▶ [EXERCISE DESCRIPTION] Look through the material below. Return exactly the lines from the one with "You are a GUI" through the one with "Sephora Accelerate", both included.

----- DATASET RECORDS -----

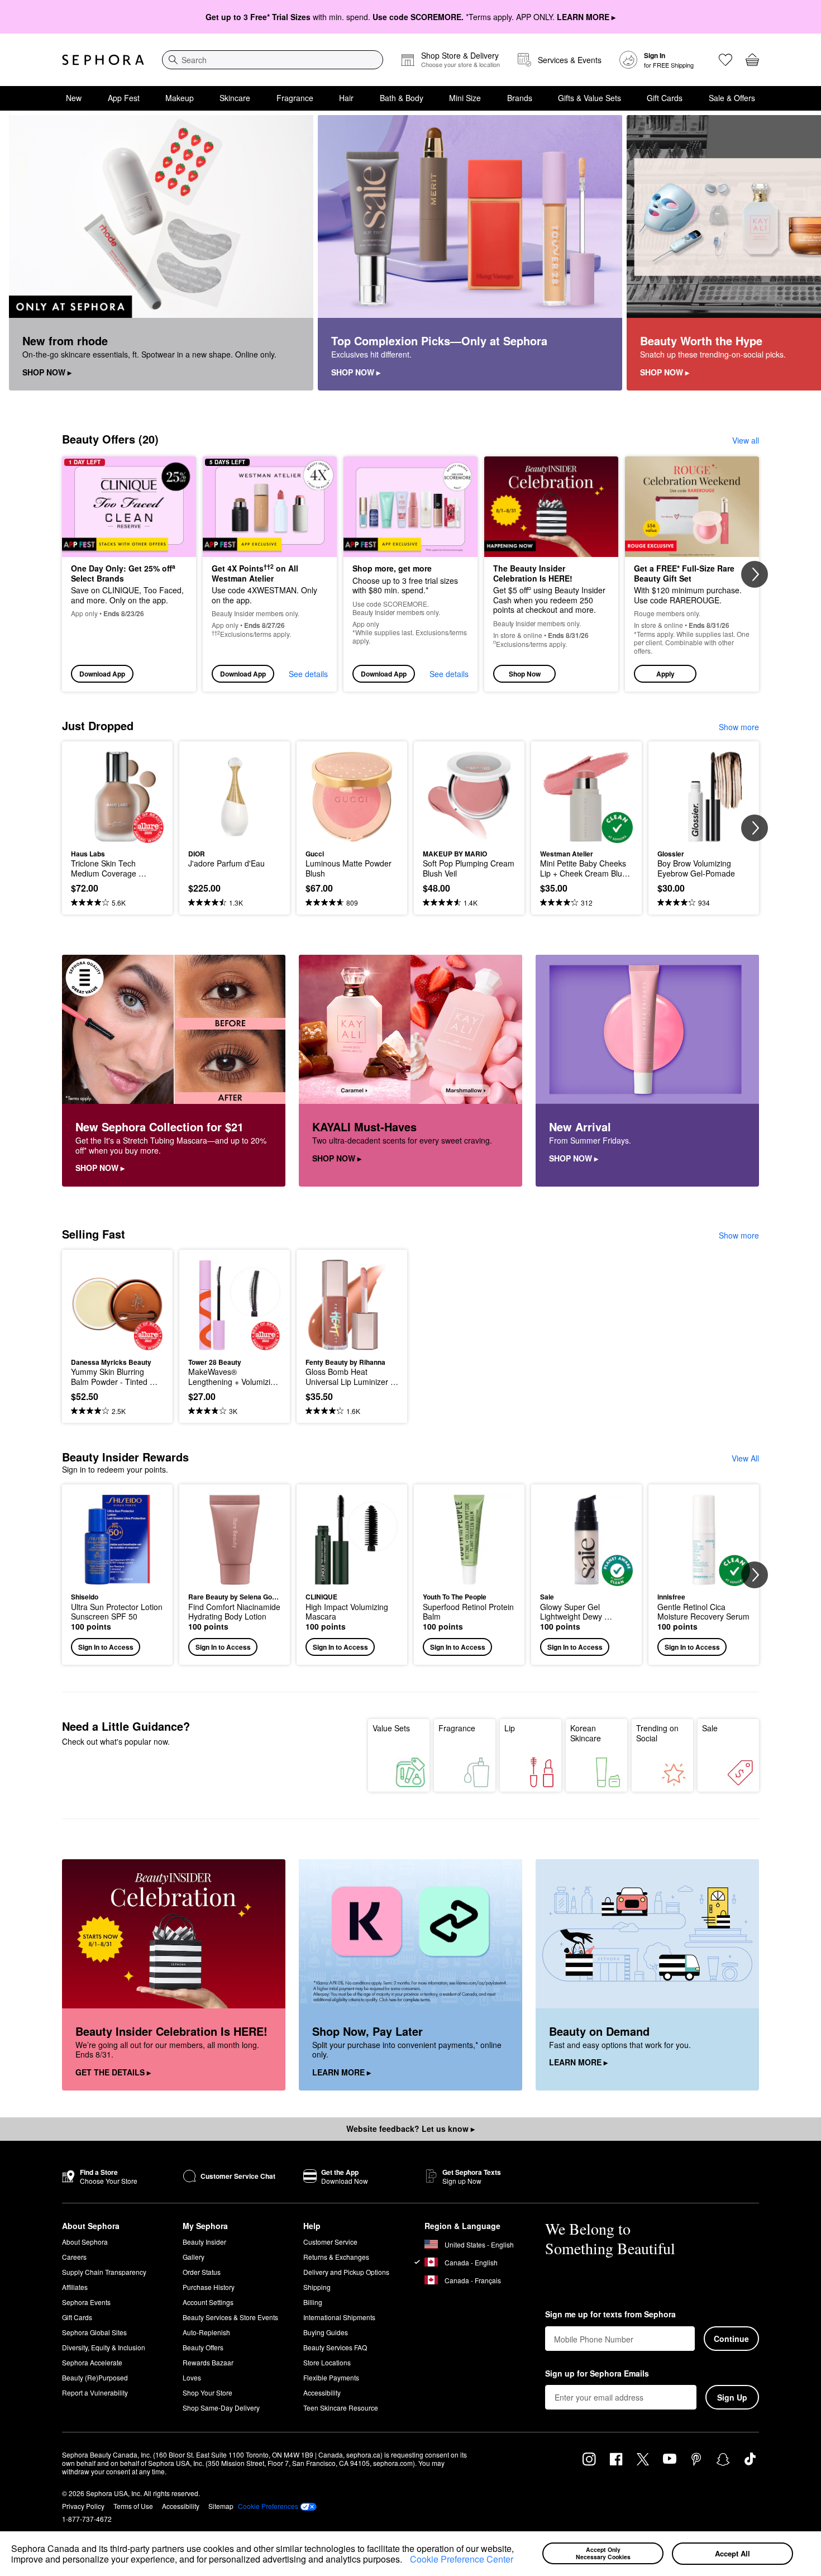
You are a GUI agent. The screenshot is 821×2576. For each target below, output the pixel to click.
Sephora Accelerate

-----
----- DATASET RECORDS -----

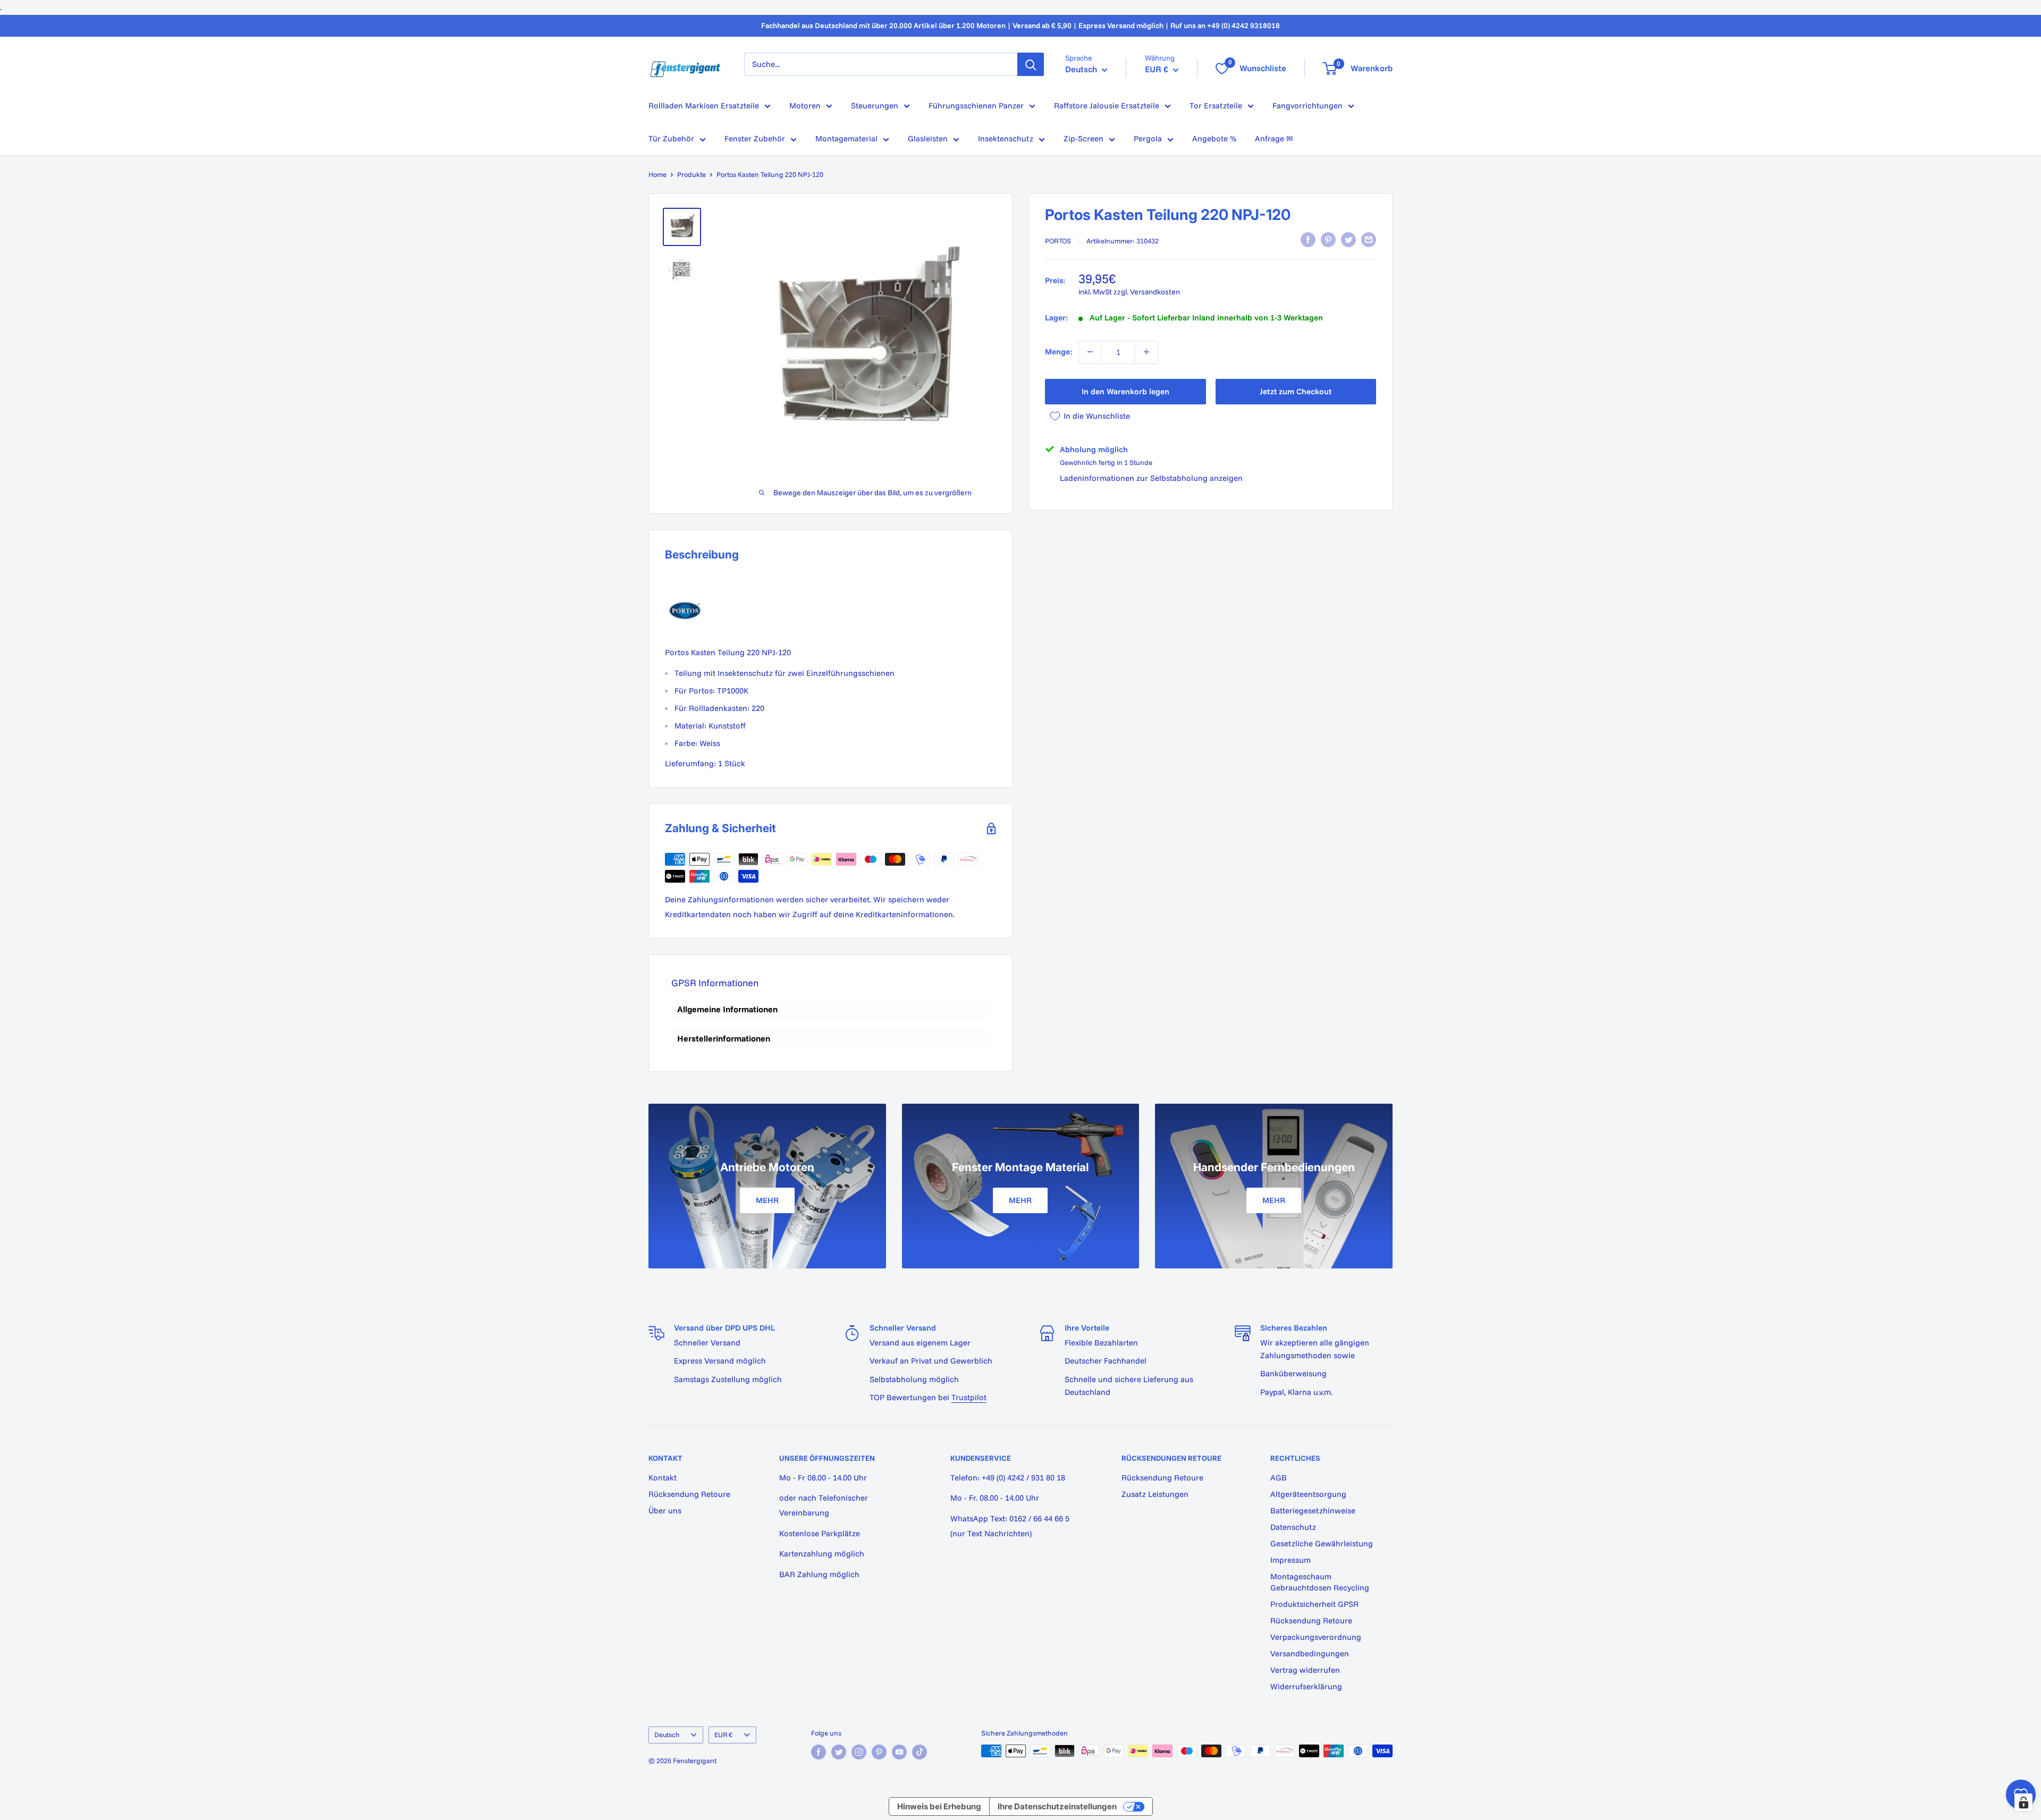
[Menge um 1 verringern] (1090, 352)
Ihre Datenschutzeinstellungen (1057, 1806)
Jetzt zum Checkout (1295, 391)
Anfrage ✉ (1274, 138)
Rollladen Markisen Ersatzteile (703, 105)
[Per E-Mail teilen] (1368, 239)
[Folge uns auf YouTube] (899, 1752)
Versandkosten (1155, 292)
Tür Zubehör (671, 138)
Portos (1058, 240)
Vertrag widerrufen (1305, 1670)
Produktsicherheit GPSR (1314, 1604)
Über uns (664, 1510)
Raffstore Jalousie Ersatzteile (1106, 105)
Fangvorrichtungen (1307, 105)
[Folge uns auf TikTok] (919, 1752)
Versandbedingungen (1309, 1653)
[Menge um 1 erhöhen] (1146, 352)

-----
----- DATASET RECORDS -----

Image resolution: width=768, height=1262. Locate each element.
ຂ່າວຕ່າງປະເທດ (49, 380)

-----

▶ [EXERCISE RESULT]
You are a GUI agent. The screenshot is 821×2576. For each target below, output the pixel to click.
Sephora Accelerate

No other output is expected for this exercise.